20240408 Ladybug Yk Portrait32158 Rt (3)

FOTO: Yeşim Kozanlı – Yeşim Kozanlı Mimarlık Kurucu – İç Mimar

Farklı yapı türlerinde (konut, ofis, otel, endüstriyel yapılar vb.) aydınlatma tasarımının temel kriterleri nasıl değişiyor?

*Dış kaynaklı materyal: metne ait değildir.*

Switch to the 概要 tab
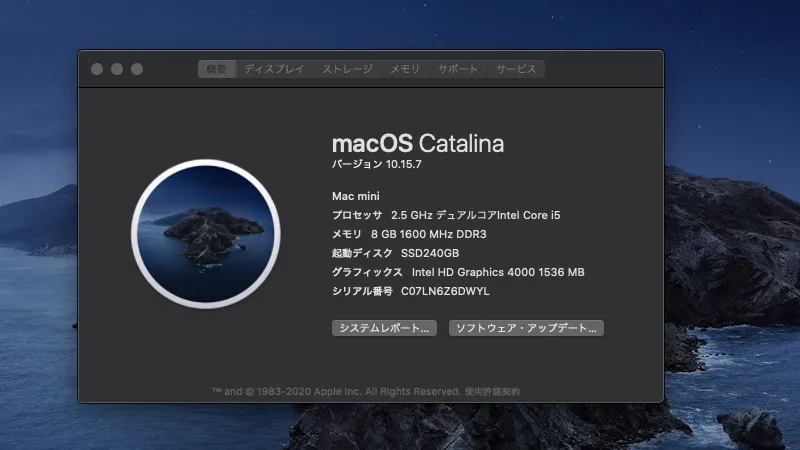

Aydınlatma tasarımında temel kriterler yapı türüne göre değişiklik gösterse de asıl belirleyici unsur kullanıcı deneyimidir. Çünkü aydınlatmadaki nihai hedef, kişinin mekânla hem duygusal hem de işlevsel bir bağ kurmasını sağlamaktır. Bu nedenle aydınlatma, yalnızca teknik bir ihtiyaç olarak değil, mekânsal deneyimi biçimlendiren temel bir tasarım katmanı olarak ele alınmalıdır.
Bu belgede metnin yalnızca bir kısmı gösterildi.